As with "Stiff," Roach brings to "Spook" a lightness and a sense of humor that, happily, smooth the morbid edges of the proceedings she describes: Before zooming in on Schwartz, she takes us on a hilarious romp through the history of mediumship and ectoplasm -- the white stuff that emanated from a medium during a séance, often from her vagina, and that, disgustingly enough, was almost certainly rolled-up cheesecloth or bits of sheep lung. It also helps that Roach's curiosity is boundless (evident in the abundant tangential footnotes) and she's willing to declare, even to the experts she's talking to, that she knows absolutely nothing about either this afterlife business or that science stuff. "My ignorance is not merely deep, it is broad; it is a vast ocean that takes in chemistry, physics, information theory, thermodynamics, all the many things a modern soul theorist must know," she writes. This ignorance proves to be a wonderful asset when she sits down with a thermodynamics expert and wills him to can the wonky jargon and to simply explain, in lay terms, what his field has to say about the soul.

But the most refreshing thing about "Spook" is that Roach herself is a skeptic, guiding a skeptic's tour. "This is a book for people who would like very much to believe in a soul and in an afterlife to hang around in, but who have trouble accepting these things on faith," she writes. What evidence she does come across, therefore, becomes all the more compelling. In Gary Schwartz's laboratory, she talks to Allison DuBois, the medium on whose life the television series "Medium" is based. DuBois, supposedly communing with Roach's dead mother, says a lot of vague and unlikely things, until she mentions an hourglass in connection with Roach's brother -- who, unbeknownst to DuBois, collects hourglasses. How can science explain that? I talked with Roach, 46, who lives in Oakland, Calif., by phone about wanting to believe in the soul, the difficulty of finding scientific proof, and the weird sexuality of séances. We even swapped a few ghost stories.

How did you choose the researchers and scientists you did for this book?

It was easy. Because the theme was people trying to prove that there's evidence for an afterlife or a soul, I wasn't just interested in investigations of near-death experience or religious theories of the afterlife, so it had to be somebody who was actively engaged in trying to get evidence. There are very few people engaged in this pursuit these days, so it was a scramble to even fill the book.

You start with an investigation on reincarnation. It's the only non-Western research in the book, and the only belief integral to a religion. Did you look at other parts of the world?

I did. I so wanted to find someone doing research into, for example, a Muslim type of afterlife. I would have loved it if I could have found anyone out there in the world. In my opinion, a chapter based on a foreign country is always more interesting. So I wasn't limiting it by choice: These were the only people I could find doing any research at all. Scotland has a couple; there's someone in the Netherlands. I didn't find anyone else in the Asian subcontinent; I didn't find anyone in South America or Russia.

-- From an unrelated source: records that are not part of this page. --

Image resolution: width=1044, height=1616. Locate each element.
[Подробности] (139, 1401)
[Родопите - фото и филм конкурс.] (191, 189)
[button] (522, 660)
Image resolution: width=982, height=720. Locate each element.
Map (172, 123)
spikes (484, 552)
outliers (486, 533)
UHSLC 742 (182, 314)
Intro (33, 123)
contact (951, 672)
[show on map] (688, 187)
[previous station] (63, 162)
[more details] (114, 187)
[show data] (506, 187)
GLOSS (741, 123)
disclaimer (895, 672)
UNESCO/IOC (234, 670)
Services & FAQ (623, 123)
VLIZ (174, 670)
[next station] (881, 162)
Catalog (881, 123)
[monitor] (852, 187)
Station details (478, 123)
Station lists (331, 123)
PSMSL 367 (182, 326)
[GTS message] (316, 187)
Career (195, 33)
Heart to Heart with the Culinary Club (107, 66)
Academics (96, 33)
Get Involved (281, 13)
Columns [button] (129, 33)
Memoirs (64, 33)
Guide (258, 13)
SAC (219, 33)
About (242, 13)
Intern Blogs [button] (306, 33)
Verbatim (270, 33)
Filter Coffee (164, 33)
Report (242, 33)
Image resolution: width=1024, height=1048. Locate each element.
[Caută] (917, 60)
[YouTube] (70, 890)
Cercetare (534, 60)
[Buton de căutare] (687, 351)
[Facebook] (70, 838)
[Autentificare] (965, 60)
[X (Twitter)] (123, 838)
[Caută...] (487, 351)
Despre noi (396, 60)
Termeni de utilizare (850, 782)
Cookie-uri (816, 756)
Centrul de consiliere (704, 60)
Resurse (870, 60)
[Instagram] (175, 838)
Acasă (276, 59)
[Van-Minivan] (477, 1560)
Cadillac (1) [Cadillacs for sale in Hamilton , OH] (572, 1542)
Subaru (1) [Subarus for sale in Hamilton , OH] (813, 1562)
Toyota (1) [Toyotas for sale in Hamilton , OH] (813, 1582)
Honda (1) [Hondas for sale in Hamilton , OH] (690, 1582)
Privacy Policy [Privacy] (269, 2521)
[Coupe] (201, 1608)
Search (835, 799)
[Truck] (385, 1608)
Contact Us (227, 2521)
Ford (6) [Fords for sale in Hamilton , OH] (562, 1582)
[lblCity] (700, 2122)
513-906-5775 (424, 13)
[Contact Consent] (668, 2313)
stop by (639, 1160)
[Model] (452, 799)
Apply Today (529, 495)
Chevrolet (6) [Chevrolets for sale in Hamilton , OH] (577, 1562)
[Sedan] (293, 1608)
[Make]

Do you know why that might be?

I think it has to do with the difficulty of getting funding. It's hard enough in the United States for something perceived as fringy and nonessential. Dr. Rawat was self-funded. I actually covered his expenses when we traveled, which in India is not a terrific burden. Also, I think a lot of cultures don't see this as something that's in question. Western culture has such a thriving scientific community, and we turn to science for the answers to everything, even things that belong possibly in the realm of theology and religion. So possibly it seems preposterous to spend time and money in other cultures to see if there is an afterlife when most people kind of accept it.